● **Task objective**:
Each line of the data must be reproduced as it appears.

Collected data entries
⁂

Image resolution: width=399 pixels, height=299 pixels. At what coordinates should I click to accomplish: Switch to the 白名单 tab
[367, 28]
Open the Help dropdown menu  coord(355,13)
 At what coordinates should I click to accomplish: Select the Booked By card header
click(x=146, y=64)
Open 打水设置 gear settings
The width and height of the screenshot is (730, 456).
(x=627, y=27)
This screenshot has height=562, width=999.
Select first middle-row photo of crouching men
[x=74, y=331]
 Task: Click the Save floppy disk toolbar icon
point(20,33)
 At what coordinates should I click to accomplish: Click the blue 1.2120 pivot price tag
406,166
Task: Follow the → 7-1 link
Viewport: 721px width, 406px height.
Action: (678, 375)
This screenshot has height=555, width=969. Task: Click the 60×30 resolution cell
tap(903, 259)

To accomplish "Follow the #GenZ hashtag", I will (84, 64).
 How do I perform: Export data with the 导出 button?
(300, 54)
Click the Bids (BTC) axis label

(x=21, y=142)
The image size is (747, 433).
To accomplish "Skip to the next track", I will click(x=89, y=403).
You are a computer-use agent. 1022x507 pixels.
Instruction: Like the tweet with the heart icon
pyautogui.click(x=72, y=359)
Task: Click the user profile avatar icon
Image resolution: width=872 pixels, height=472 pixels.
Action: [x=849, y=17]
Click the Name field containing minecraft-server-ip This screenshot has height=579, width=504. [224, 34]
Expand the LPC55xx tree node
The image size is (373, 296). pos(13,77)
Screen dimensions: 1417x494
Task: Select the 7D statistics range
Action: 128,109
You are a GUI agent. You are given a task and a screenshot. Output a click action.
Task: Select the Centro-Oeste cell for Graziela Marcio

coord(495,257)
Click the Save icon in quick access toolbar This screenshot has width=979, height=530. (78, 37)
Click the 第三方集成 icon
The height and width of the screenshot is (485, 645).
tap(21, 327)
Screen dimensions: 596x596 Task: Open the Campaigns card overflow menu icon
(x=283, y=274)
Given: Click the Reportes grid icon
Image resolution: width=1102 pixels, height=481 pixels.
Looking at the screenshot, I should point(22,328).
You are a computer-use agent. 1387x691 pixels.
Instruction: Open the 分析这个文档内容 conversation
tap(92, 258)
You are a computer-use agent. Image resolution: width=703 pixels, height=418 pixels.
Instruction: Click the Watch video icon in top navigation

⁂

● **Response below**:
Image resolution: width=399 pixels, height=299 pixels. At what coordinates should I click to accomplish: Switch to the 白名单 tab
[367, 28]
Open the Help dropdown menu  coord(355,13)
 At what coordinates should I click to accomplish: Select the Booked By card header
click(x=146, y=64)
Open 打水设置 gear settings
The width and height of the screenshot is (730, 456).
(x=627, y=27)
This screenshot has height=562, width=999.
Select first middle-row photo of crouching men
[x=74, y=331]
 Task: Click the Save floppy disk toolbar icon
point(20,33)
 At what coordinates should I click to accomplish: Click the blue 1.2120 pivot price tag
406,166
Task: Follow the → 7-1 link
Viewport: 721px width, 406px height.
Action: (678, 375)
This screenshot has height=555, width=969. Task: Click the 60×30 resolution cell
tap(903, 259)

To accomplish "Follow the #GenZ hashtag", I will (84, 64).
 How do I perform: Export data with the 导出 button?
(300, 54)
Click the Bids (BTC) axis label

(x=21, y=142)
The image size is (747, 433).
To accomplish "Skip to the next track", I will click(x=89, y=403).
You are a computer-use agent. 1022x507 pixels.
Instruction: Like the tweet with the heart icon
pyautogui.click(x=72, y=359)
Task: Click the user profile avatar icon
Image resolution: width=872 pixels, height=472 pixels.
Action: [x=849, y=17]
Click the Name field containing minecraft-server-ip This screenshot has height=579, width=504. [224, 34]
Expand the LPC55xx tree node
The image size is (373, 296). pos(13,77)
Screen dimensions: 1417x494
Task: Select the 7D statistics range
Action: 128,109
You are a GUI agent. You are given a task and a screenshot. Output a click action.
Task: Select the Centro-Oeste cell for Graziela Marcio

coord(495,257)
Click the Save icon in quick access toolbar This screenshot has width=979, height=530. (78, 37)
Click the 第三方集成 icon
The height and width of the screenshot is (485, 645).
tap(21, 327)
Screen dimensions: 596x596 Task: Open the Campaigns card overflow menu icon
(x=283, y=274)
Given: Click the Reportes grid icon
Image resolution: width=1102 pixels, height=481 pixels.
Looking at the screenshot, I should point(22,328).
You are a computer-use agent. 1387x691 pixels.
Instruction: Open the 分析这个文档内容 conversation
tap(92, 258)
You are a computer-use agent. Image resolution: width=703 pixels, height=418 pixels.
Instruction: Click the Watch video icon in top navigation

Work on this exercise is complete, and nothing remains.